Areas with strong religious beliefs and cultures can make an area family-friendly, and lead to a higher birthrate. In order for families to thrive, other family members and community members have to be involved, Carney said. But it’s not just religious entities alone.

Making this point again in a conversation with BYU professor Jason Carroll, Carney pointed toward what’s happened with sports leagues. One of his sons had the opportunity to play on a traveling baseball team. After his son made the team, the coach emailed over workouts (the kids were 12 years old) and told them, “Baseball isn’t fun. Winning baseball is fun.”

Turning sports into a job and taking the fun out of it posed a problem, Carney said. He decided their family wouldn’t take it so seriously.

Little Leagues in some towns create strong communities, he said. In the town where he now lives with his family in Virginia, Carney said if the mom of a kid on a Little League team has an accident or gets sick, someone else from that baseball team community will bring over a casserole.

Having children doesn’t just require communities to have a strong family-friendly culture, it also takes personal sacrifice.
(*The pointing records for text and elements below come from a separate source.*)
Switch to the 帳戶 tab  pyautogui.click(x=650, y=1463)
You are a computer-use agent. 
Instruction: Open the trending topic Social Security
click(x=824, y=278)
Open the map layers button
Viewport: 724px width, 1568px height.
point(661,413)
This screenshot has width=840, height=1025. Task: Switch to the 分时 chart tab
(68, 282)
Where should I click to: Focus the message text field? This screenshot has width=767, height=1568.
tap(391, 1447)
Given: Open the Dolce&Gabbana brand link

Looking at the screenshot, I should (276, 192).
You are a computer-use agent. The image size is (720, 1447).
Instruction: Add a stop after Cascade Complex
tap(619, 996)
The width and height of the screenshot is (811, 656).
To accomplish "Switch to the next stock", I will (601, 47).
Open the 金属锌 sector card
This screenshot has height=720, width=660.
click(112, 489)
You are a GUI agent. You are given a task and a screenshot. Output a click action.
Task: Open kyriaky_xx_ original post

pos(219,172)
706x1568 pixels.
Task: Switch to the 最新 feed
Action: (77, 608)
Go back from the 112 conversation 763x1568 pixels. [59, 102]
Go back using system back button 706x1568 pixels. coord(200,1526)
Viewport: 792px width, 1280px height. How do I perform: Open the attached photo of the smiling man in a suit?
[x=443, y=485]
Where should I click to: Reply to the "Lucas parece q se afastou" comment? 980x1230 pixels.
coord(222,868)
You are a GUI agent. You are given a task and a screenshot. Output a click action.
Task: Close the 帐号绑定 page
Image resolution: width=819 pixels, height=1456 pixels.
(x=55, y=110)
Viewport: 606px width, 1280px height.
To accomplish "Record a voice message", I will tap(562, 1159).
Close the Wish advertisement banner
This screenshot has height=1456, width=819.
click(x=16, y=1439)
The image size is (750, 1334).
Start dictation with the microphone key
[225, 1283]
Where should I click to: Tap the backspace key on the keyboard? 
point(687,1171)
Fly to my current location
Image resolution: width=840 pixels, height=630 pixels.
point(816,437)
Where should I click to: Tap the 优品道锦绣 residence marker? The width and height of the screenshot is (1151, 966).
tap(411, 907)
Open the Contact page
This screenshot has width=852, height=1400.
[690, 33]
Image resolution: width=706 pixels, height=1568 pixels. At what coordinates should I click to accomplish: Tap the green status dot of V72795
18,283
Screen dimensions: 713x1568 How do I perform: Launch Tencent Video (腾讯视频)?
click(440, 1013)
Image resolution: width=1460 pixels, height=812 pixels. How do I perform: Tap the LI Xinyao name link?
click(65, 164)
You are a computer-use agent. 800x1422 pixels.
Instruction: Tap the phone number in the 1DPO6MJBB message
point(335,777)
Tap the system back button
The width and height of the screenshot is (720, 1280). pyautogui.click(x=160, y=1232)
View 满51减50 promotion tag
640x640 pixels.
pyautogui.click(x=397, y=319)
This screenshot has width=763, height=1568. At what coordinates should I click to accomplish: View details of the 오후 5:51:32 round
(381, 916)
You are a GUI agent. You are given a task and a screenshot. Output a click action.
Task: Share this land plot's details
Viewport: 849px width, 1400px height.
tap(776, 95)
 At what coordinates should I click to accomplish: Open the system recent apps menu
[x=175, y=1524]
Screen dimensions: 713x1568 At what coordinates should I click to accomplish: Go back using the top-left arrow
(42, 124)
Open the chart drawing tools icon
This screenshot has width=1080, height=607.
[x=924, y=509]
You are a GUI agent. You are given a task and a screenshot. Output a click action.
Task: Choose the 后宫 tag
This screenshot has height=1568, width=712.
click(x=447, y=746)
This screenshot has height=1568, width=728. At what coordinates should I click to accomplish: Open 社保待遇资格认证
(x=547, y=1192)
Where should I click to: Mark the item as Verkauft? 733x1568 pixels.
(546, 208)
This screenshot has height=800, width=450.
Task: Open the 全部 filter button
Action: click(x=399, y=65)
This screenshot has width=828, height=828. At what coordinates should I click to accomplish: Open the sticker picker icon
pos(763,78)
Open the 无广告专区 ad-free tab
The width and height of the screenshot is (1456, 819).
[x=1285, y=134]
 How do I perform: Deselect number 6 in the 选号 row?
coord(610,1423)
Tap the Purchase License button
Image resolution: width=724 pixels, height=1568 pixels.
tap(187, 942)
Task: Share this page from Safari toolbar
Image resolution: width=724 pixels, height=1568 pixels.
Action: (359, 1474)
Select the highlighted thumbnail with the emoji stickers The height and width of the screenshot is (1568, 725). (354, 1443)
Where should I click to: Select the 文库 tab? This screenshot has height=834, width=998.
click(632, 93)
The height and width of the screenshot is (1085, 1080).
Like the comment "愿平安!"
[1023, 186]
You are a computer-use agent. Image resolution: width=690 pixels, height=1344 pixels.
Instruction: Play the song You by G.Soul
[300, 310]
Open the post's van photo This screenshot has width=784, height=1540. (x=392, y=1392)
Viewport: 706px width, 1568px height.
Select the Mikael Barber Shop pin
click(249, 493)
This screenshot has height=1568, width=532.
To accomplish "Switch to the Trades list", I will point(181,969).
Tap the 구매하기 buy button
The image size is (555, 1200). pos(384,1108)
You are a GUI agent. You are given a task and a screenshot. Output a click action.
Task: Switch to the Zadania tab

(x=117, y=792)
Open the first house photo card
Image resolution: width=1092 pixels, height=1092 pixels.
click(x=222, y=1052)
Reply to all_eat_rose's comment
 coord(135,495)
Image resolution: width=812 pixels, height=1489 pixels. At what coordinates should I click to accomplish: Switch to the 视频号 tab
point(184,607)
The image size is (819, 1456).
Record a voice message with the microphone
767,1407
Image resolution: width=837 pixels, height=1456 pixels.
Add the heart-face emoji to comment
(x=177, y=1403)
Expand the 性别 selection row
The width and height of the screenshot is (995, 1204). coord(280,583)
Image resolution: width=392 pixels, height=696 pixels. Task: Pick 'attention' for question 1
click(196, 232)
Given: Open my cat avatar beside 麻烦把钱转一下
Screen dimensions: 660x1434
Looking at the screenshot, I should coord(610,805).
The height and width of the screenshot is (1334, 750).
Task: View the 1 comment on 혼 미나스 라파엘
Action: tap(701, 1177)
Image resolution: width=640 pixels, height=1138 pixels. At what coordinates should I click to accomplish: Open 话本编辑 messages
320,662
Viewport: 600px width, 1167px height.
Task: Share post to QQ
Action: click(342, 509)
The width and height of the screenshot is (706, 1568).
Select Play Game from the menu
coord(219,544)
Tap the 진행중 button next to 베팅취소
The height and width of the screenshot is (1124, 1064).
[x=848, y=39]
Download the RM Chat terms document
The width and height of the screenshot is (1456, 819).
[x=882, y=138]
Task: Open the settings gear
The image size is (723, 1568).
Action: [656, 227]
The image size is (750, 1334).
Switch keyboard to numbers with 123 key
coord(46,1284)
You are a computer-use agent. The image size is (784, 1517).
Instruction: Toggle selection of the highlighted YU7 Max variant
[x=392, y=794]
Oftentimes where that sacrifice occurs is through career choice.

It’s not “terribly common” to have a boss that knows family matters more than a job, Carney said, but if you find one, that’s ideal. “In fact, I emailed Paul (Edwards, Wheatley executive director) earlier and I said tonight my family are doing this nightly prayer and so whatever you had me scheduled for at exactly that time, I’m going to step out and do it with my family.”

Carney said sometimes you have to assert yourself to prioritize your family.

“When I introduced myself, people know right away I have six kids,” Carney said. “And if you assert yourself in that regard, a lot of people will accommodate and respect that.”